The two Persian-speaking nations have pursued closer relations, including stronger defence cooperation, since the US and its allies exited their common neighbour Afghanistan in August last year, clearing the way for a Taliban takeover. Both Tehran and Dushanbe continue to demand the Pashtun Taliban allow representatives of all Afghanistan's ethnic groups join the country's government. In the meantime, Tajikistan has become concerned by expanding cross-border security threats posed by militants and terrorists based in northern Afghanistan.
The plant is to produce Iranian Abagil-2 unmanned aerial vehicles (UAVs).

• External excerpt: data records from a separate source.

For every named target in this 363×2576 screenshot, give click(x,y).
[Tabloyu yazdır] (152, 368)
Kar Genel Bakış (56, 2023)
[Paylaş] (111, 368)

“Today, we’ve reached a position that apart from fulfilling domestic needs, we can export military equipment to allies and friendly countries in order to strengthen security and sustain peace,” Iranian Military Chief of Staff Maj. Gen. Mohammad Bagheri said on a visit to Dushanbe to consult with Tajik defence officials and, among other things, open the drone factory.
Bagheri held a meeting with Tajik Minister of Defence Col. Gen. Sherali Mirzo. In the meeting, the two generals explored avenues for more bilateral defence cooperation and addressed the fight against terrorism in Central Asia.
Iran’s rapidly expanding fleet of military drones is a growing concern for rival powers in the Middle East and the US. In early March, the country’s Islamic Revolutionary Guard Corps (IRGC) announced an underground base for military drones. In doing so, the elite force warned that up to 60 drones could be simultaneously launched from Iran to hit targets in the region. In late February, Israel accused Iran of planning to arm drones supplied to ally Venezuela with precision-guided munitions. Early February saw Fitch Solutions conclude that recent drone attacks by the Iran-aligned Houthi rebels of Yemen on the UAE were unlikely to undermine long-term investment in the Emirates, but only because of the UAE’s sophisticated air defence system. Saudi Arabia, meanwhile, has bristled at the number of Houthi drone attacks that have hit the Kingdom.
Last September, the US Navy’s Middle East-based 5th Fleet said it was set to launch a new task force incorporating airborne, sailing and underwater drones following years of maritime attacks on oil tankers and other vessels linked to ongoing tensions with Iran. “We want to put more systems out in the maritime domain above, on and below the sea,” Vice Adm. Brad Cooper, who leads the 5th Fleet, was cited as saying, adding: “We want more eyes on what’s happening out there.”
In February, officials from Iran and Tajikistan pledged to increase bilateral trade to $500mn annually. Trade amounted to $121mn in 2021, marking a more than 100% increase from the $55mn recorded in 2020.
Tehran’s closer relations with Dushanbe come after several years during which there were tensions over attempts by Iran’s arch-rival in the Gulf Saudi Arabia to build up its influence in Tajikistan.